Entries shown.
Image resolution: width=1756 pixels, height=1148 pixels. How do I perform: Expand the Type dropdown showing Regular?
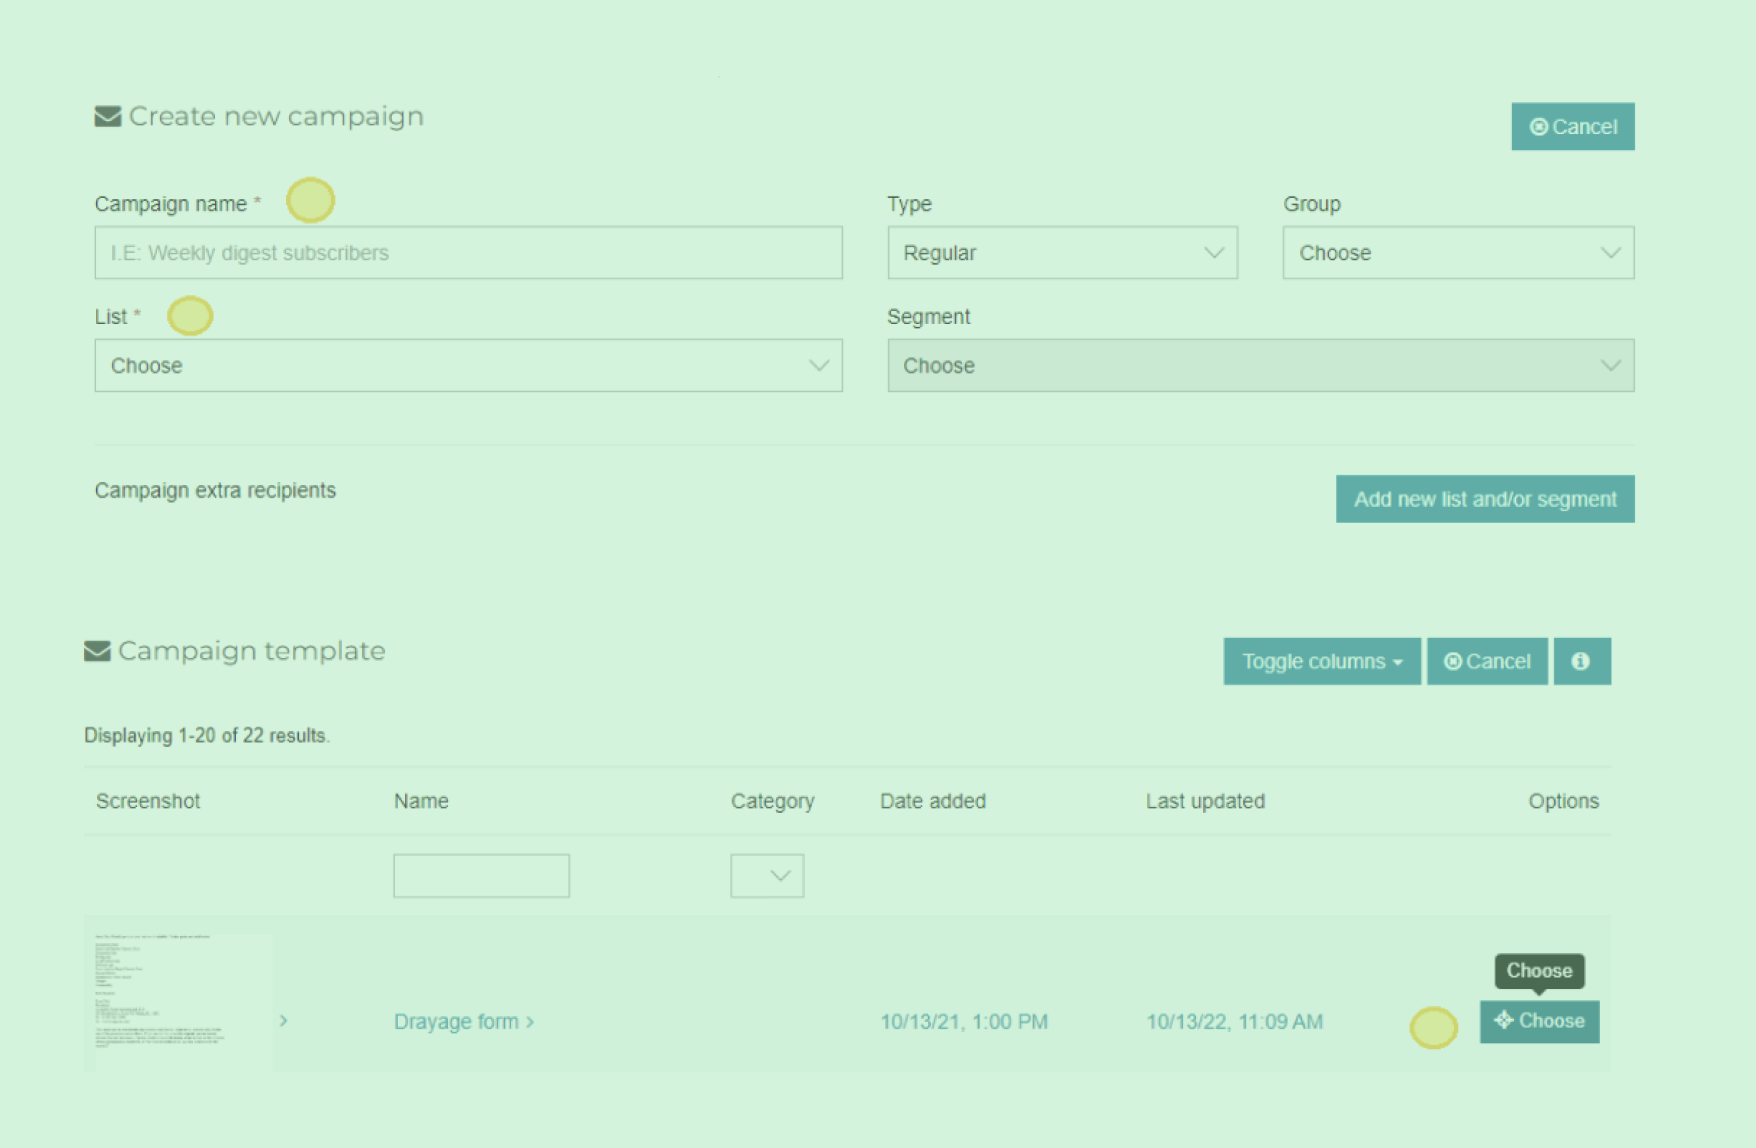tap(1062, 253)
...
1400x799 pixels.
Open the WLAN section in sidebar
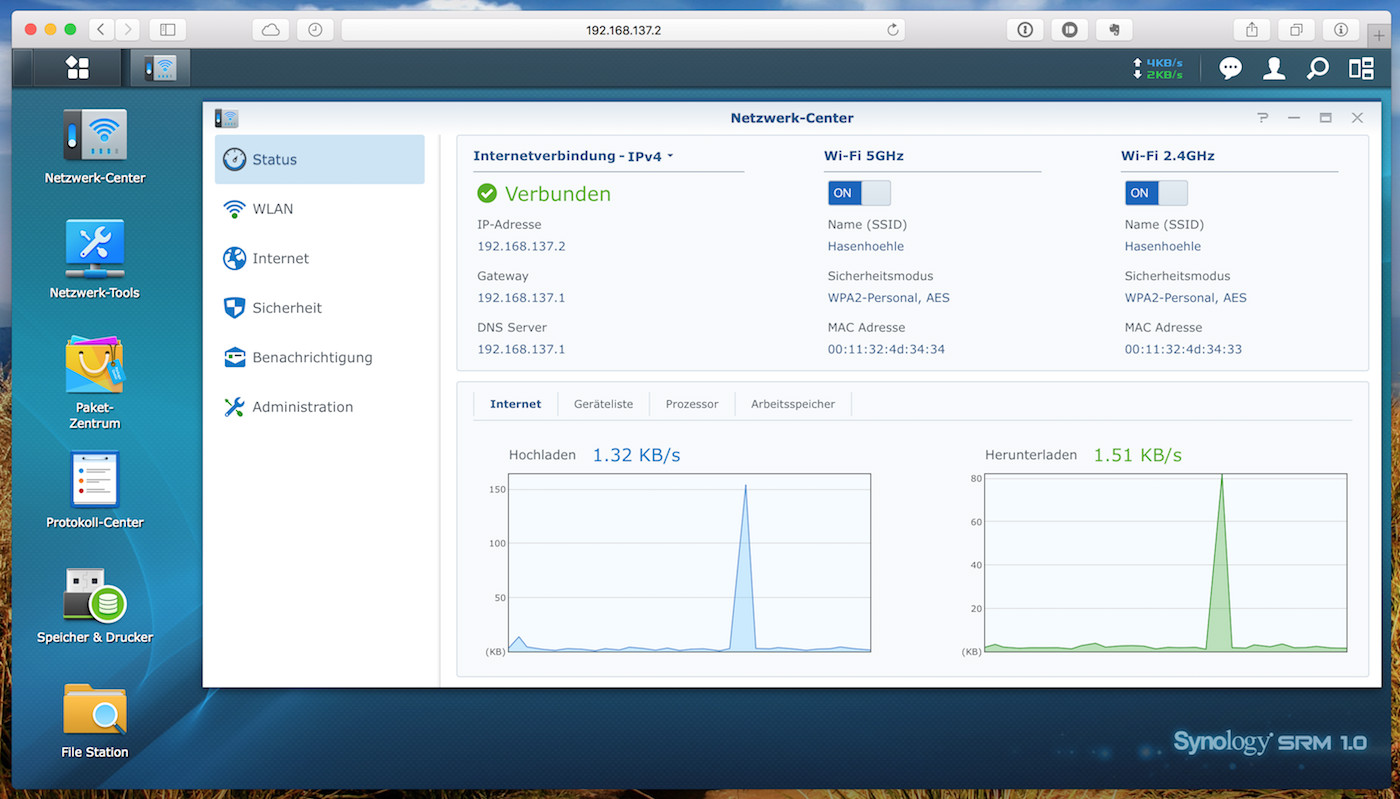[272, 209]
* * *
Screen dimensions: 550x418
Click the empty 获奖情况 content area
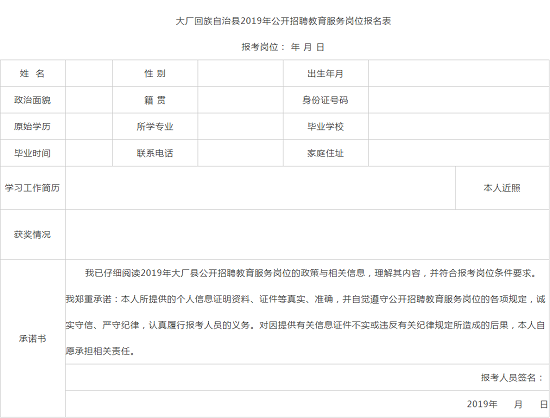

About this exercise. All that is wanted is a faithful reproduction of the line above with "Screen dimensions: 550x418", the line with "Click the empty 获奖情况 content area", and every line in between.

Task response.
Screen dimensions: 550x418
Click the empty 获奖情况 content area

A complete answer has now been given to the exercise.